_Activity:_ Drop all pictures and repeat exactly the lines from the line holding "You are a GUI" through the end of the records.

Source data
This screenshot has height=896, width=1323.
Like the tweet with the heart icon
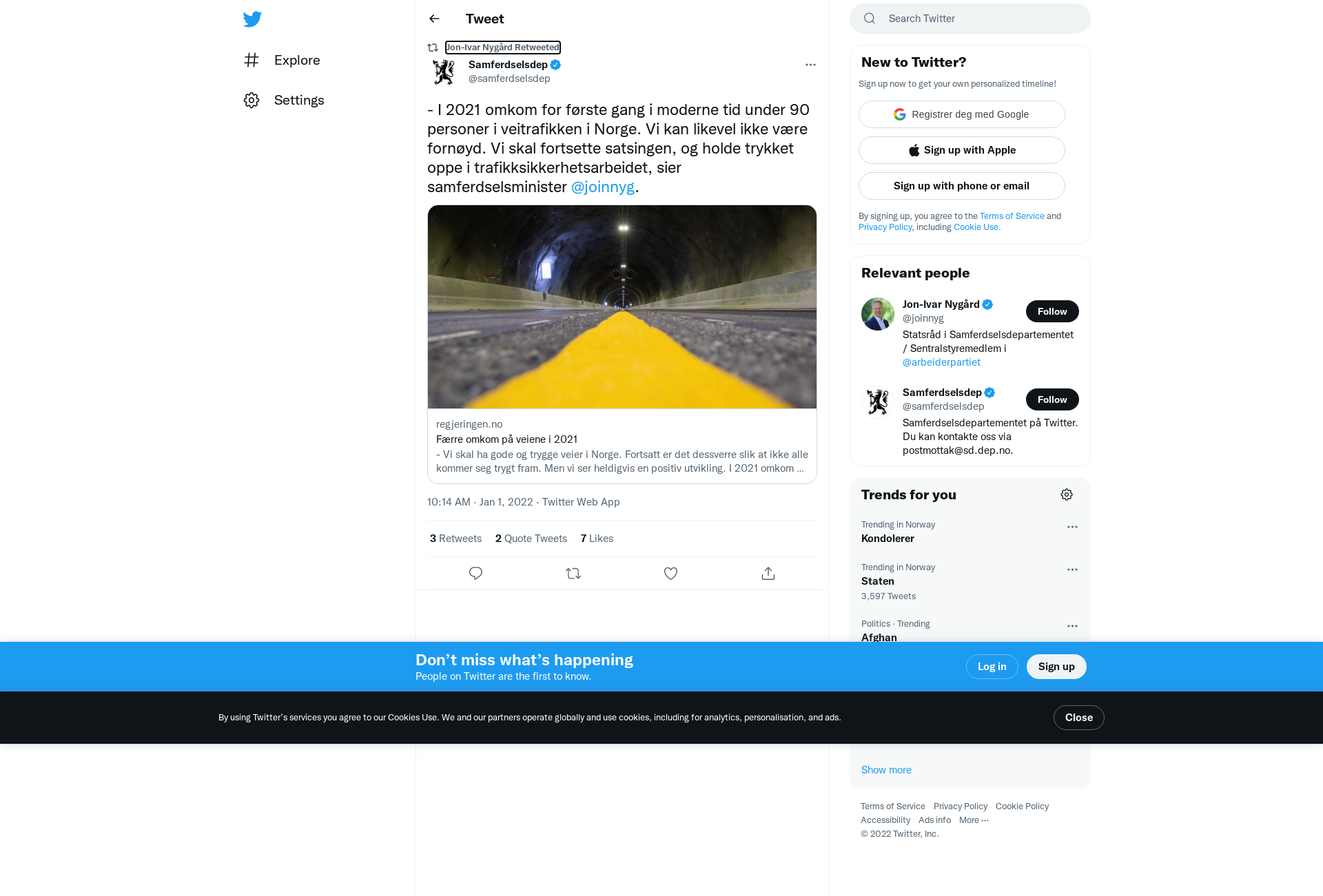click(670, 573)

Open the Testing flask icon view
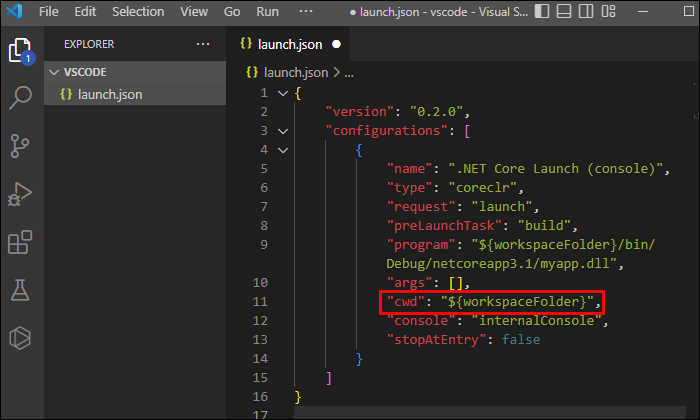(x=20, y=290)
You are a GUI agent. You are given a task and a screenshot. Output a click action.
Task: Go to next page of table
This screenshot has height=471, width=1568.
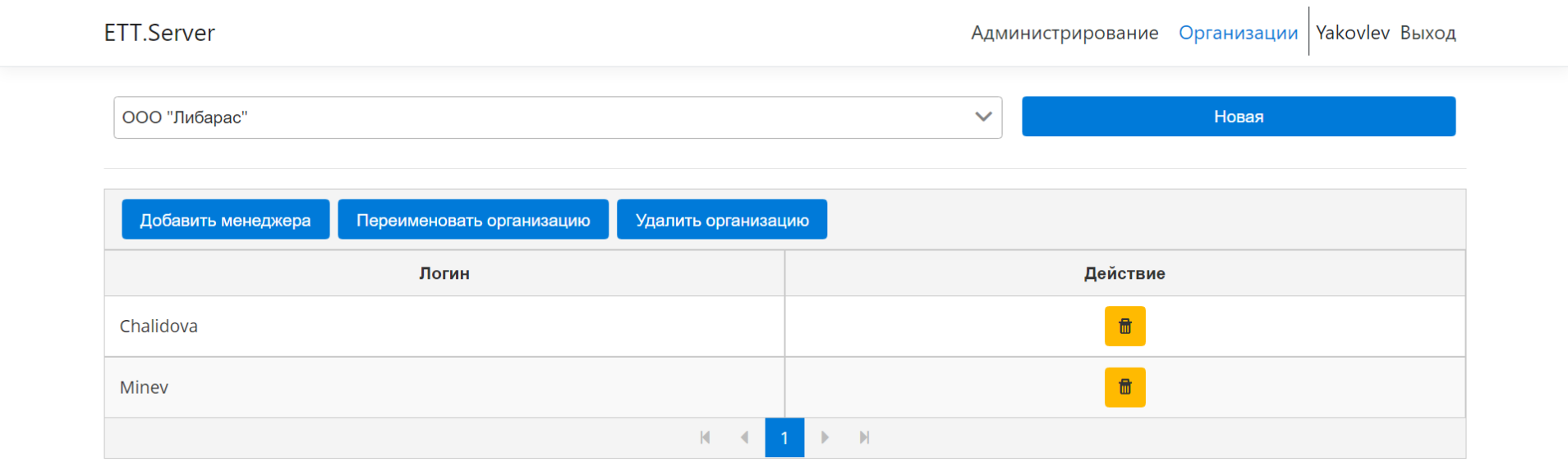[x=825, y=437]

_Result below:_
You are a GUI agent. You are given a task and a screenshot. Output a click action.
Task: Go to next page of table
This screenshot has height=471, width=1568.
[x=825, y=437]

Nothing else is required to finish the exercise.